[Source records]
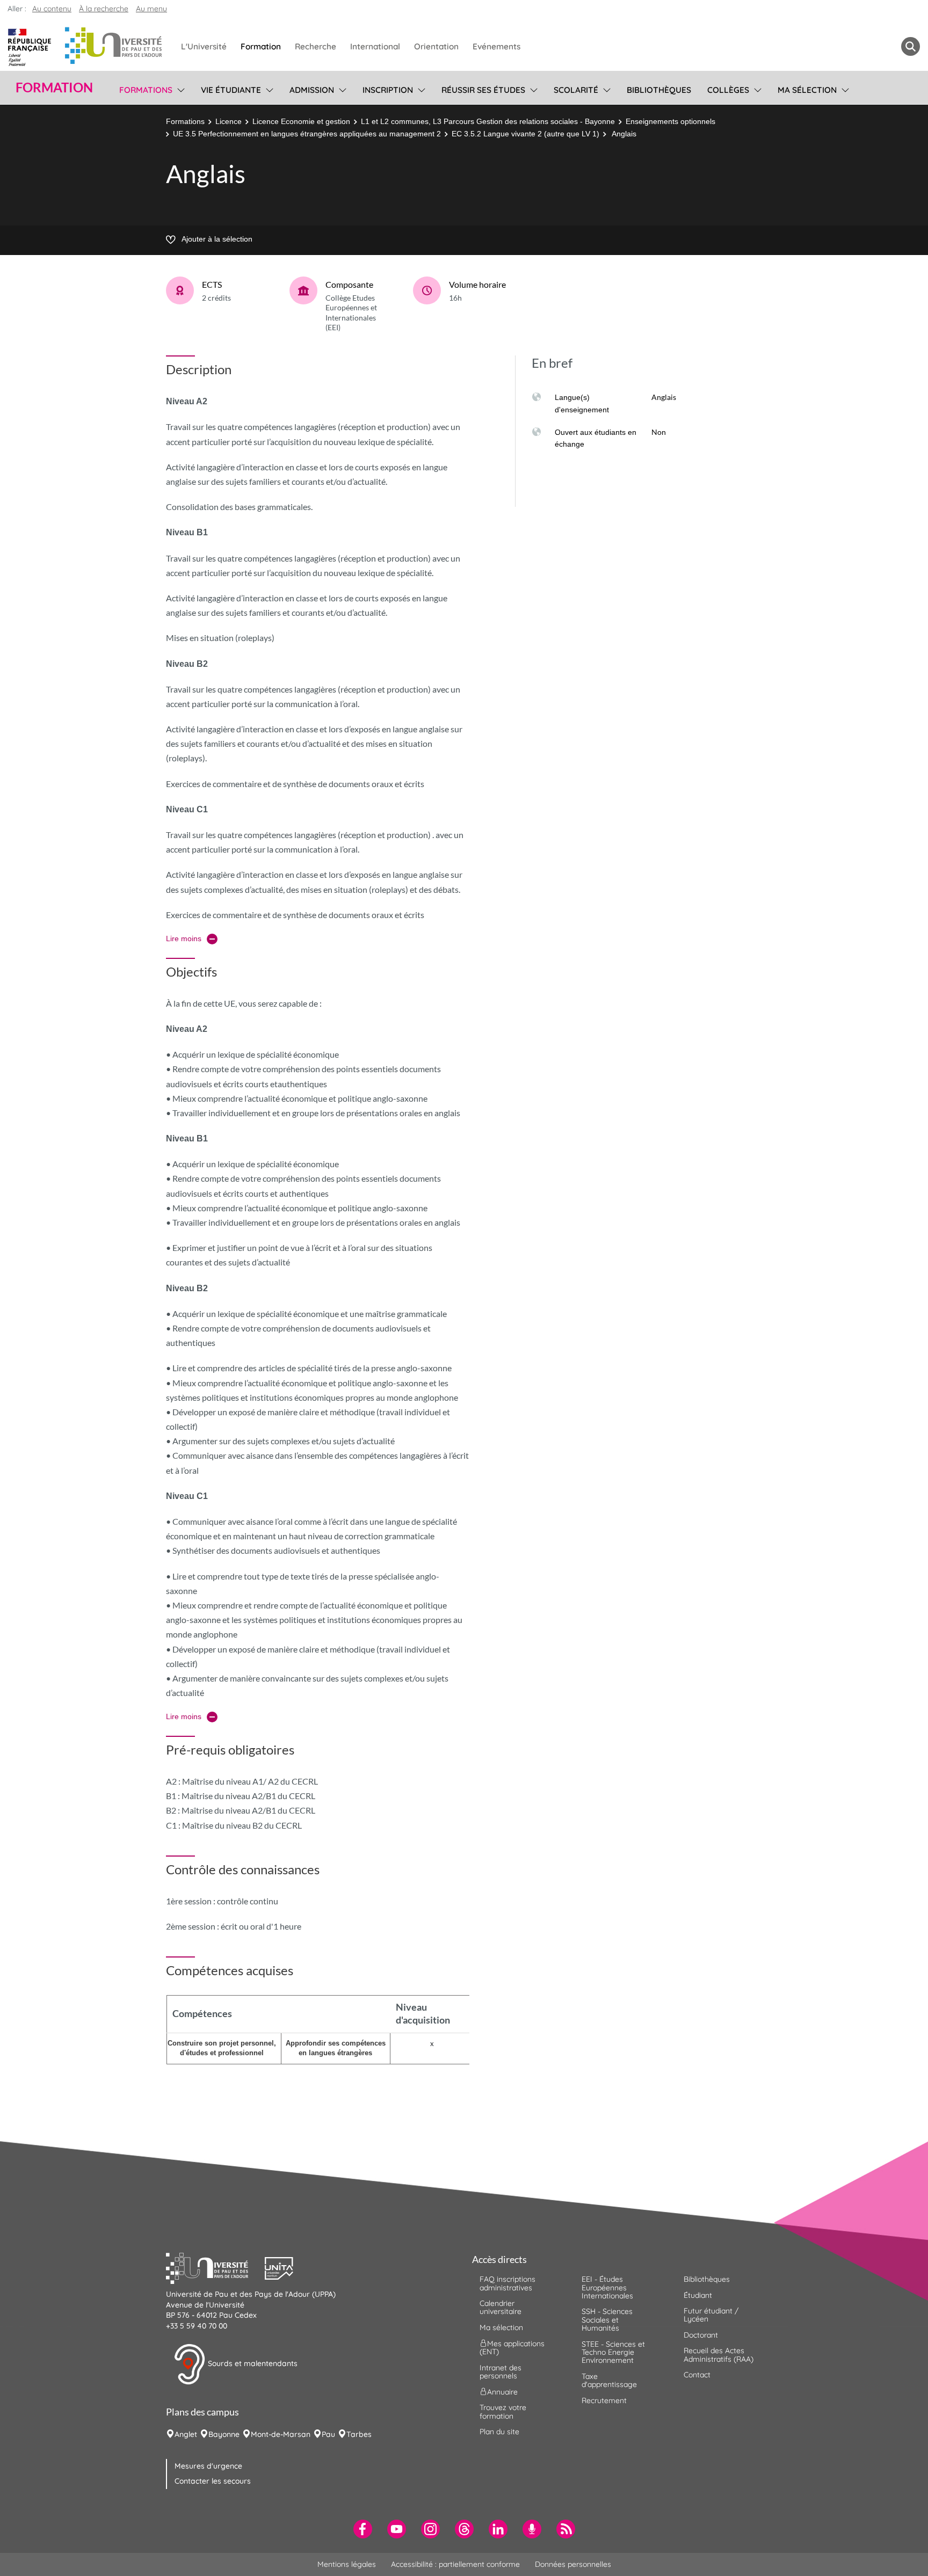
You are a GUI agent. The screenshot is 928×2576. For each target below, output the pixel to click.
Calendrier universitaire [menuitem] (500, 2307)
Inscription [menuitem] (388, 90)
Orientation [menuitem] (436, 46)
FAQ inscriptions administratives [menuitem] (507, 2283)
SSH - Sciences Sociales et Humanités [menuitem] (607, 2319)
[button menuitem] (910, 46)
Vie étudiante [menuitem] (231, 90)
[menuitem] (363, 2529)
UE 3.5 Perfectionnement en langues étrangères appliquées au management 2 (307, 133)
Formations (185, 121)
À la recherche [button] (103, 8)
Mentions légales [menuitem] (346, 2564)
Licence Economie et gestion (301, 121)
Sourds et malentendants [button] (252, 2363)
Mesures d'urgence (208, 2466)
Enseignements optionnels (670, 121)
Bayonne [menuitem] (224, 2434)
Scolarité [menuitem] (576, 90)
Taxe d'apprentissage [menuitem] (609, 2380)
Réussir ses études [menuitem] (483, 90)
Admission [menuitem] (311, 90)
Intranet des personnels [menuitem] (500, 2372)
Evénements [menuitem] (496, 46)
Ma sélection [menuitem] (807, 90)
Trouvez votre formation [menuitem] (503, 2411)
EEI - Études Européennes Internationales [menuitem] (607, 2287)
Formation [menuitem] (261, 46)
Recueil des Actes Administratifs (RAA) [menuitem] (718, 2354)
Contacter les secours (213, 2481)
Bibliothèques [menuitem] (659, 90)
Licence (228, 121)
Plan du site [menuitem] (499, 2431)
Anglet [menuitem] (186, 2434)
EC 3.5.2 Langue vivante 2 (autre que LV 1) (525, 133)
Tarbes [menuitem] (359, 2434)
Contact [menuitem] (697, 2374)
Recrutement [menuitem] (604, 2400)
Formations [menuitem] (145, 90)
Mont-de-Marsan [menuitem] (280, 2434)
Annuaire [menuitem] (502, 2392)
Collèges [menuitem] (728, 90)
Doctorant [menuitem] (701, 2335)
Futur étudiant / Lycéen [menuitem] (711, 2315)
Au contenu (51, 8)
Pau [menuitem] (328, 2434)
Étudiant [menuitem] (698, 2295)
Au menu (151, 8)
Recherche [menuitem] (315, 46)
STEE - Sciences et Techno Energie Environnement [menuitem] (613, 2352)
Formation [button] (54, 87)
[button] (215, 2267)
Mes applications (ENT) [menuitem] (512, 2347)
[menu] (179, 89)
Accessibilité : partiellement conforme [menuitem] (455, 2564)
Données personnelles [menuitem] (573, 2564)
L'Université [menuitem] (204, 46)
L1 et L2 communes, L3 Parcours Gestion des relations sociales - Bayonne (488, 121)
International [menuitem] (375, 46)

> [WHAT THE TASK REQUIRES] Return verbatim each line from the one that mentions "Bayonne [menuitem] (224, 2434)" to the end of the entries, inclusive.

> [WRITTEN SOLUTION]
Bayonne [menuitem] (224, 2434)
Scolarité [menuitem] (576, 90)
Taxe d'apprentissage [menuitem] (609, 2380)
Réussir ses études [menuitem] (483, 90)
Admission [menuitem] (311, 90)
Intranet des personnels [menuitem] (500, 2372)
Evénements [menuitem] (496, 46)
Ma sélection [menuitem] (807, 90)
Trouvez votre formation [menuitem] (503, 2411)
EEI - Études Européennes Internationales [menuitem] (607, 2287)
Formation [menuitem] (261, 46)
Recueil des Actes Administratifs (RAA) [menuitem] (718, 2354)
Contacter les secours (213, 2481)
Bibliothèques [menuitem] (659, 90)
Licence (228, 121)
Plan du site [menuitem] (499, 2431)
Anglet [menuitem] (186, 2434)
EC 3.5.2 Langue vivante 2 (autre que LV 1) (525, 133)
Tarbes [menuitem] (359, 2434)
Contact [menuitem] (697, 2374)
Recrutement [menuitem] (604, 2400)
Formations [menuitem] (145, 90)
Mont-de-Marsan [menuitem] (280, 2434)
Annuaire [menuitem] (502, 2392)
Collèges [menuitem] (728, 90)
Doctorant [menuitem] (701, 2335)
Futur étudiant / Lycéen [menuitem] (711, 2315)
Au contenu (51, 8)
Pau [menuitem] (328, 2434)
Étudiant [menuitem] (698, 2295)
Au menu (151, 8)
Recherche [menuitem] (315, 46)
STEE - Sciences et Techno Energie Environnement [menuitem] (613, 2352)
Formation [button] (54, 87)
[button] (215, 2267)
Mes applications (ENT) [menuitem] (512, 2347)
[menu] (179, 89)
Accessibilité : partiellement conforme [menuitem] (455, 2564)
Données personnelles [menuitem] (573, 2564)
L'Université [menuitem] (204, 46)
L1 et L2 communes, L3 Parcours Gestion des relations sociales - Bayonne (488, 121)
International [menuitem] (375, 46)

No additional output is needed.